Following brain injury, changes in sensitivity may occur due to the damage sustained to an area of the brain (e.g. sensory organs, central and peripheral nervous systems). Sensory overload can also arise in the absence of any structural damage. It may arise as a result of cognitive impairments of processing and attention i.e. when the brain receives more sensory input than it can process at one time.
If someone has had a brain injury, the associated cognitive and/or language impairments may mean they are not always able to recognise and communicate clearly when they are experiencing sensory overload. The discomfort linked to sensory overload may often be expressed as anxiety, anger, intolerance, pain, distress, etc. Behaviours may develop that lead to avoidance of the ‘trigger’ or stimuli. Sensory overload after brain injury may also interfere with a person's ability to engage in daily activities and negatively affect their quality of life.
Noisy environments are the worst for me. It's as if all the different sounds get mixed into one and I cannot make sense of anything. It gets very overwhelming and scary at times.
How can sensory overload affect you?
The experience of sensory overload can affect:
General wellbeing and quality of life
Social, educational and work related activities
Ability and willingness to tolerate care procedures
Ability to benefit from rehabilitation
Levels of fatigue
Physical and cognitive functioning
Ability to tolerate loud noise and high levels of stimulation.
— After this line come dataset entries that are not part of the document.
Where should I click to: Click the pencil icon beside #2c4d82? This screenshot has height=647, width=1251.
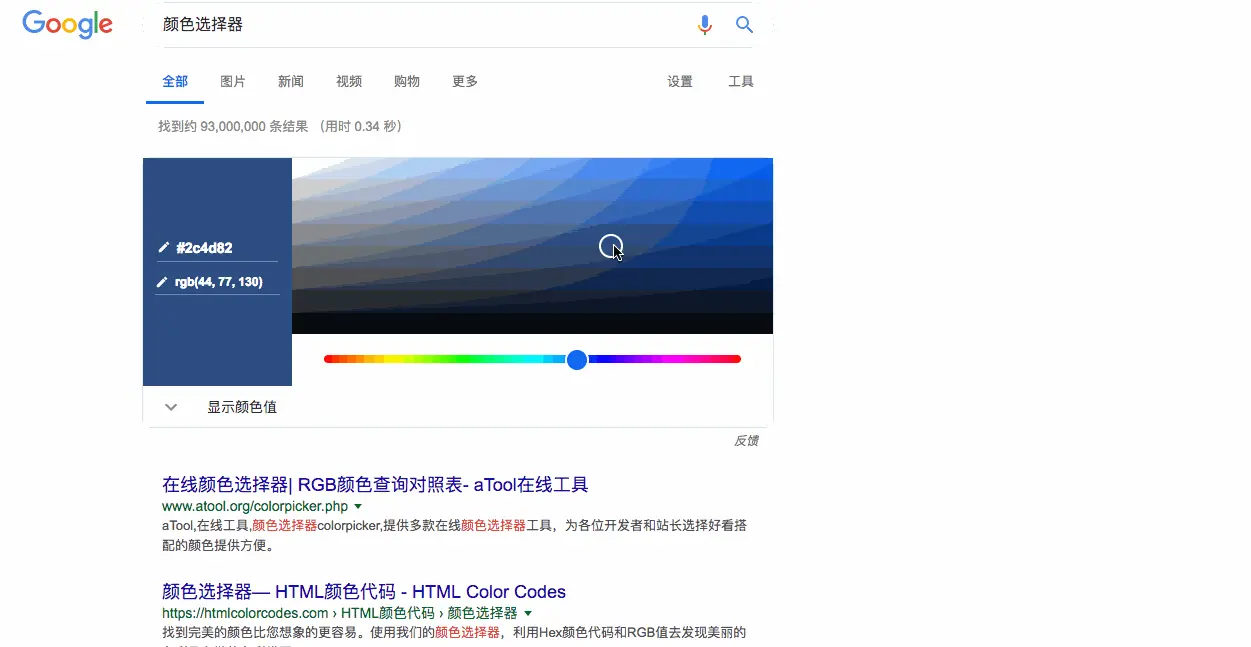[162, 247]
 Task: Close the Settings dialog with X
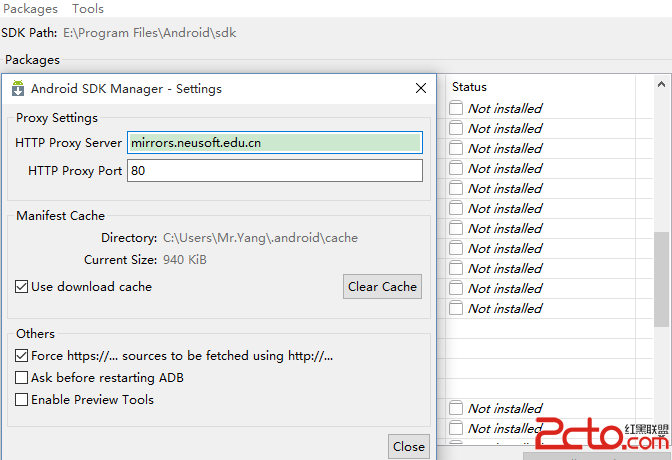pyautogui.click(x=421, y=88)
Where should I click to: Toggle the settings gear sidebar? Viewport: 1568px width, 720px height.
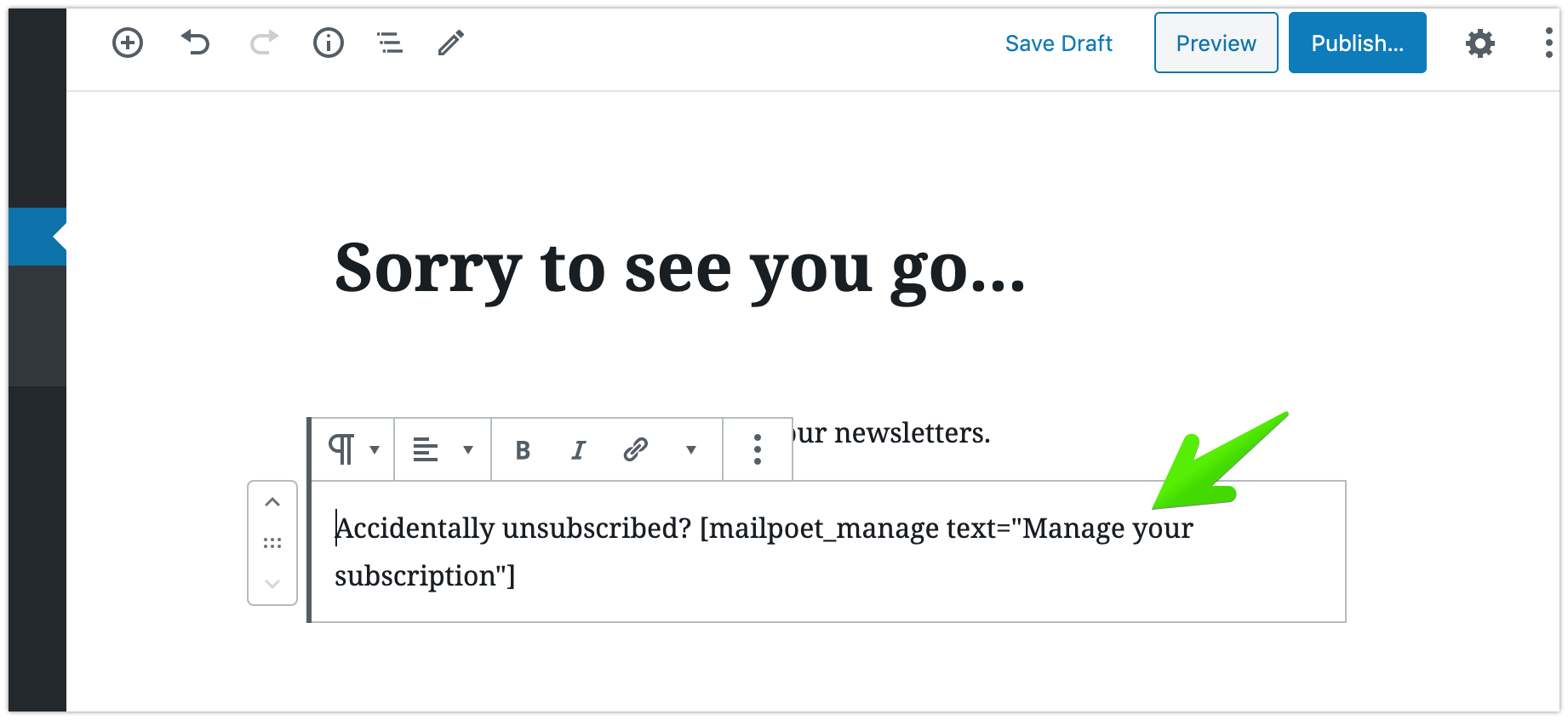click(x=1480, y=43)
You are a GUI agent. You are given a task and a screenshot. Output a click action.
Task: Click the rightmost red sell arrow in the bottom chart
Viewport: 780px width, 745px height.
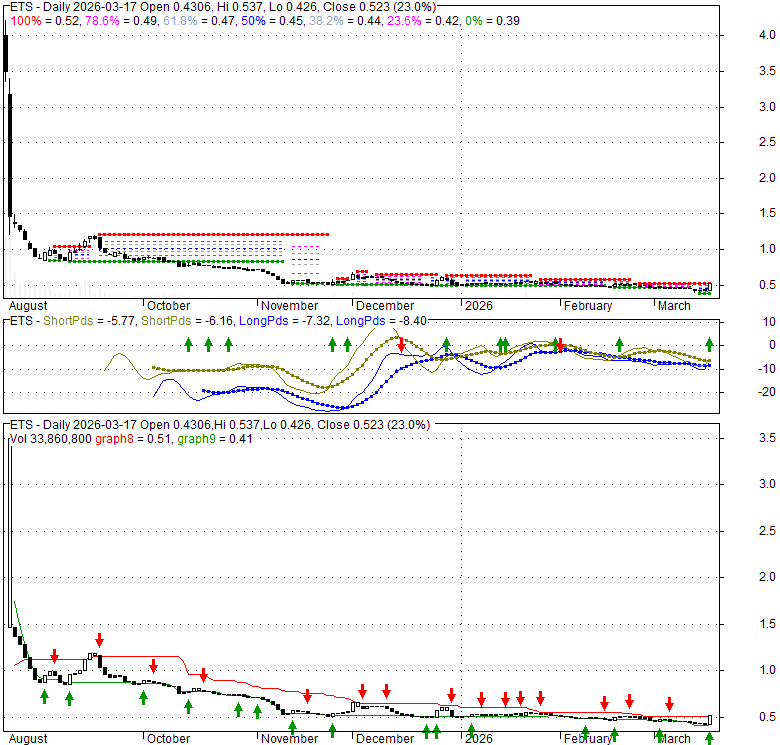669,703
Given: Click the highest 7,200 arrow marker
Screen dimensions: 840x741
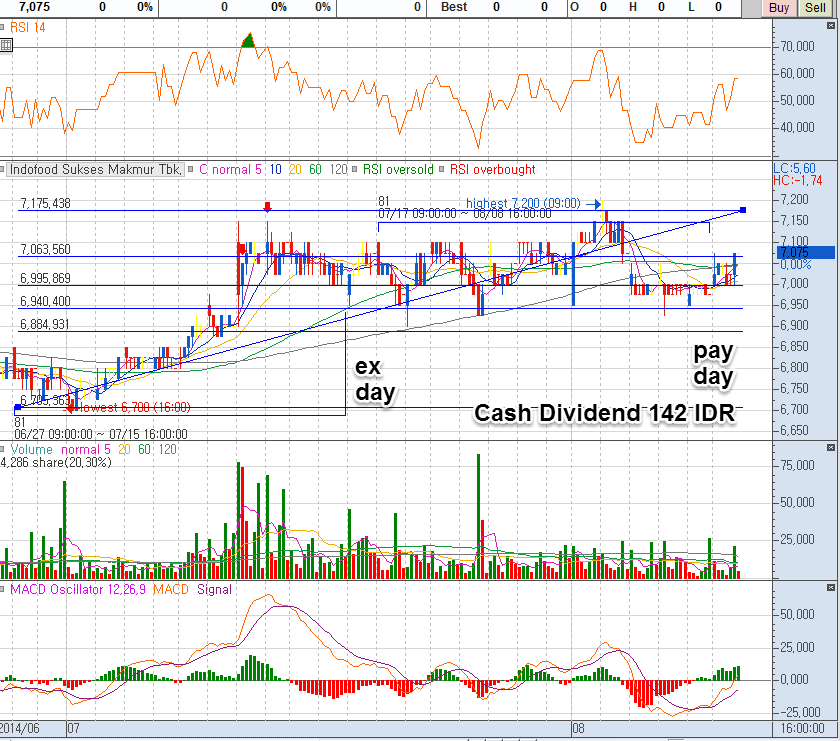Looking at the screenshot, I should point(597,202).
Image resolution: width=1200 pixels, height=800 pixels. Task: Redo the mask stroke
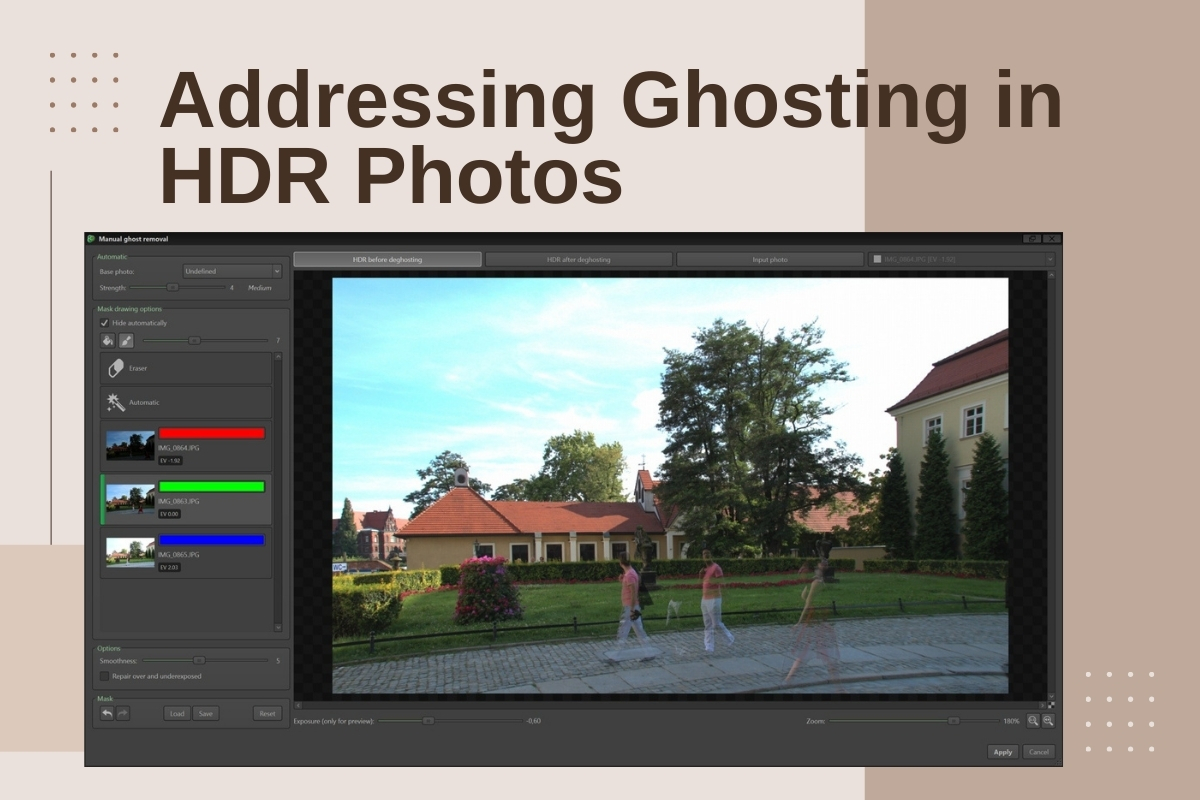pos(123,713)
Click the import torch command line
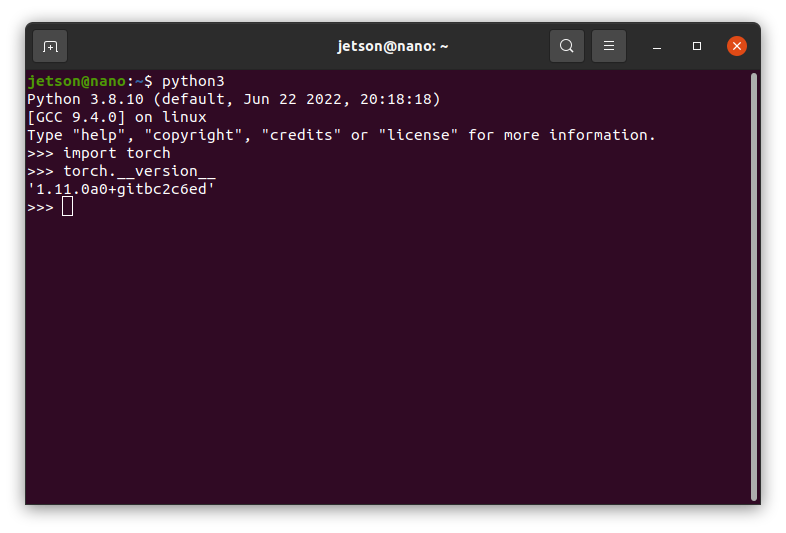This screenshot has width=786, height=533. [99, 153]
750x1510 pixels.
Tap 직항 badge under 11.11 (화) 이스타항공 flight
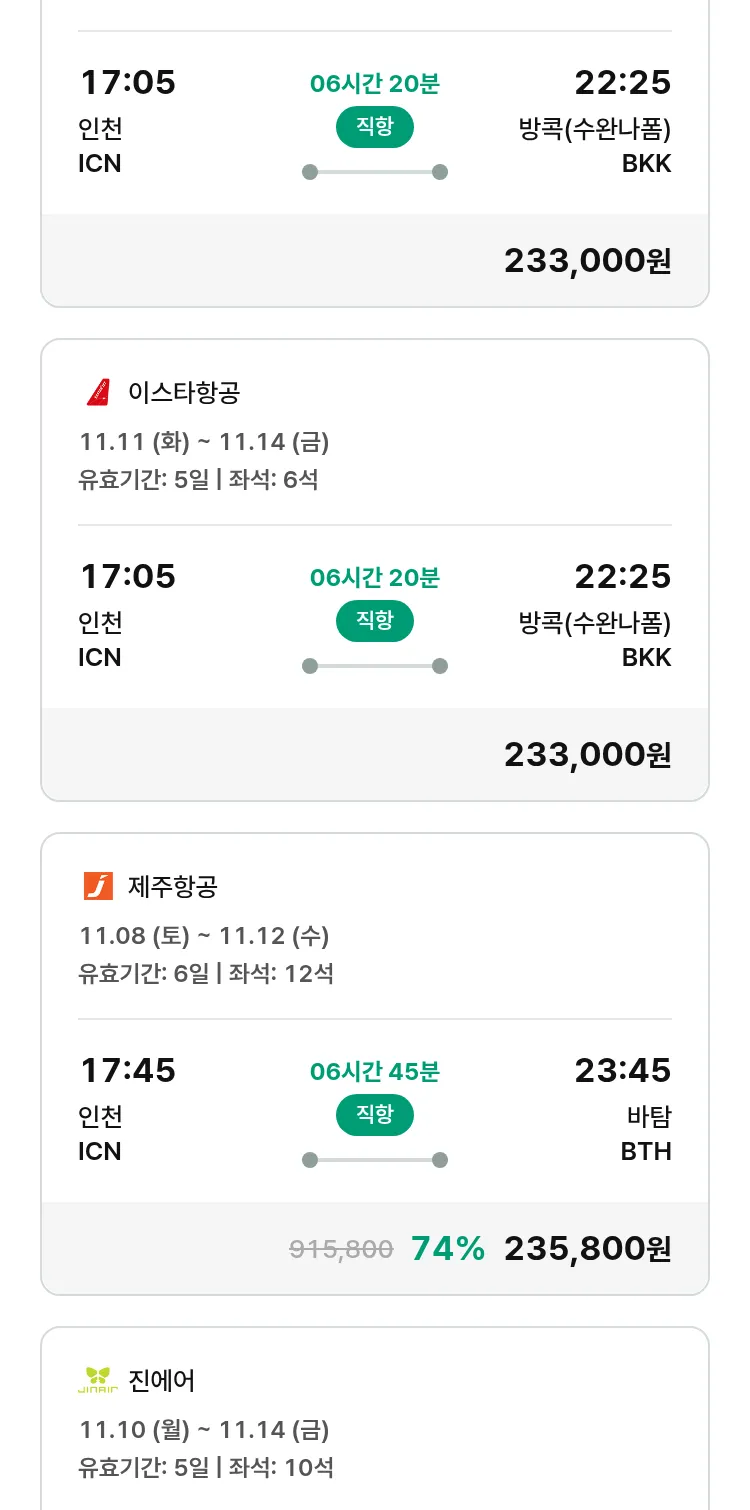[374, 621]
This experiences can be very uncomfortable, distressing and potentially increase the experience of fear and anxiety. In a person recovering from brain injury, this can lead to difficulty focusing, restlessness, aggressiveness, irritability, feeling overwhelmed, fatigue, headaches or nausea, dissociation and seeing an individual get upset.
Type of sensory overload
To survive in our environment, sensors in the body pick up on signals such as sights, sounds, smells, tastes and touches and send them to the brain for processing. When the brain struggles to process those signals, it can activate the body's defense mechanism know as "fight or flight" response which can in turn activate sensory overload. The types of sensory overstimulation include tactile, vestibular, gustative, auditory, olfactory, visual or proprioception (the ability of the body to sense its position in space).
Managing sensory overload
Everyone experiences sensory overload differently after brain injury. Therefore, depending on your triggers, some coping mechanisms may be more effective than others. These can include:
Resting before heading out
Planning ahead, a consistent schedule reduce the risks of unexpected sensory input
Creating a calmer and more controlled environment
Knowing your limits and gradually increasing exposure to a stimuli
Changing the type of activity to switch the demand from one sense to another
Taking brain breaks to allow the brain to recharge
Including relaxation techniques (weighted blankets, deep breathing, meditation, etc.)
Carrying a sensory overload kit with you ( earplugs or noise cancelling headphones, sunglasses, hat, snacks, stress ball, etc.)
Minimising distractions
Asking for professional help such as an Occupational Therapist to provide strategies adapted to your needs or a therapist to improve your stress coping mechanisms.
I don't go anywhere without ear plugs. I have several pairs in the car and in each of my purse. It reduces the background noise, allows me to better concentrate and most importantly, their use allow me to better manage my brain battery.
A few key points to be mindful of:
Don’t eliminate any sense completely or you risk setting yourself up for super-sensitivity. Gradually expose yourself to more light, sound, touch, smell, and taste. Be patient, in many cases you will build a tolerance and the sensory overload will decrease in time!
Communicate your needs to family, friends and colleagues so they are aware of the situation. Consider asking for adjustments to help create a more comfortable and manageable environment for yourself.